The government is failing us
Then why is it that we’re making so little progress in curbing the gases that are turning up the planet’s thermostat? What’s holding us back? When you look at the sheer scale and speed of the transformation we need to avert climate breakdown, it becomes pretty obvious that we can’t do it without the resources, coordination and expertise that only a government can muster. And yet it’s pretty clear that our ministers haven’t got the memo from the UN chief.
In fact, the latest IPCC report was a mirror held up to the UK government’s failure to step up to the plate on the climate crisis. The Secretary General urged the leaders of wealthier countries to bring forward emission reduction targets, and the UK government has no plans to do so. He called for an end to fossil fuel exploration, and ministers here are busy handing out more licences to expand oil and gas drilling in the North Sea. He even pointed to renewable energy as a key solution to the problem, and the Sunak administration is still blocking onshore wind – our cheapest energy source – because of the ideological foibles of a few backbenchers.
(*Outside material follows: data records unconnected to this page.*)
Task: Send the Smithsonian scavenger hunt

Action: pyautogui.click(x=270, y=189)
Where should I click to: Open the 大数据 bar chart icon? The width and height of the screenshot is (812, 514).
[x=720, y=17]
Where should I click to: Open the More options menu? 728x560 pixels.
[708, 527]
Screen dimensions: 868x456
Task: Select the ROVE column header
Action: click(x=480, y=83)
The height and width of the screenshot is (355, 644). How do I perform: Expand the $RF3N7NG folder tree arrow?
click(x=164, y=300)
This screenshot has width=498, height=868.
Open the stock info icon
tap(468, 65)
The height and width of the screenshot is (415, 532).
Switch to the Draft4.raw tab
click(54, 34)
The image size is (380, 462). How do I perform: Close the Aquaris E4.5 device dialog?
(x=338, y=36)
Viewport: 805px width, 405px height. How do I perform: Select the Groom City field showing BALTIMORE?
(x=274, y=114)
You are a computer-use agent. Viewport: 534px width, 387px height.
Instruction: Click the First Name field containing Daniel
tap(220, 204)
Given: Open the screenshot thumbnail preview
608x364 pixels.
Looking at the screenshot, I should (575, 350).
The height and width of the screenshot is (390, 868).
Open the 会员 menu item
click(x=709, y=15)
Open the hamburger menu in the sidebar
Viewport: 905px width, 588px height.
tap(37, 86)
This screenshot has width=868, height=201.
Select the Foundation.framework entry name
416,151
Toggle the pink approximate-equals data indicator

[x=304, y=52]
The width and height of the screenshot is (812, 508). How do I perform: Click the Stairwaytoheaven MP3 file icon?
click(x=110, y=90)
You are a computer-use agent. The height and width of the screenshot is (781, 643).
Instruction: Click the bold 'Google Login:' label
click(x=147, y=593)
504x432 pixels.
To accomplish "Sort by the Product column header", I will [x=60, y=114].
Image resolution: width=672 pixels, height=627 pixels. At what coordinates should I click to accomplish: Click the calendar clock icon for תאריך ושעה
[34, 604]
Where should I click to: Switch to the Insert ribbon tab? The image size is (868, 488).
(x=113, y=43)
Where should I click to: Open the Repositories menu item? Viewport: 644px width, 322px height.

The fossil fuel industry is blocking progress
It’s clear that the political will to get serious on the climate crisis is not there. But how can there be a lack of political will to save everything that people value? Because while people want change, money is not so sure. And there is a huge concentration of money and power in the fossil fuel sector.
Twenty seven years after the Kyoto Protocol was signed, three of the six largest companies in the world by revenue are oil and gas giants. According to the IMF, around 7% of the entire world’s GDP is spent just on subsidising fossil fuels. That kind of power isn’t toppled by a good idea or a thorough bit of research. We need to impose enough pressure to do the right thing onto our political leaders to overwhelm the harmful influence of the world’s most powerful industry, and that pressure can only come from a truly mass movement for change.
We need a powerful protest movement
But while the UK government is failing to get to grips with the climate crisis, it’s getting busy preventing the public from expressing their anger at this inaction. Not content with the draconian measures in the Police, Crime, Sentencing and Courts Act – already criticised by the UN – ministers are now tightening their crackdown on the right to protest with the Public Order Bill, which could become law over the next few days. This dystopian legislation will allow police to stop protests before they even happen while widening stop-and-search powers that are already unfairly targeted at overpoliced groups.
A large protest movement, filled with unlikely alliances, is what our government fears, but it’s what our country needs. The change we need can’t be achieved just by asking people to shop sustainably, watch their air miles and sign petitions. A truly mass movement is the only tool within our reach with the power to deliver the change we need, and supporting and building that movement is a crucial task for all of our campaign work. We either succeed together as a united movement, or we fail apart.
Time to connect and mobilise
At Greenpeace we’ll still use our ships, climbers, investigations and the other tools and tactics we’re famous for, when they’re effective, but a lot more of our focus will be on mobilising large numbers of people around key moments. We’ll be listening, connecting and linking up with other organisations. We’ll look at where environmental issues overlap with broader societal problems like fuel poverty, wealth inequality and racism – and we’ll join forces with the people bearing the brunt of these injustices.
We’ve already begun shifting our approach in this direction, working with fuel poverty groups on energy efficiency, with fishing communities on ocean protection and with wastepickers on plastic pollution. But it’s time to take it onto the streets. We’re busy preparing to join Extinction Rebellion, and many others, outside Parliament in April for the biggest climate demo in British history.
Ministers are busy preparing new laws to defend fossil fuel revenues from public anger. They seem happy to let the carbon bomb tick as long as some money can be made from it. It’s time to choose a side.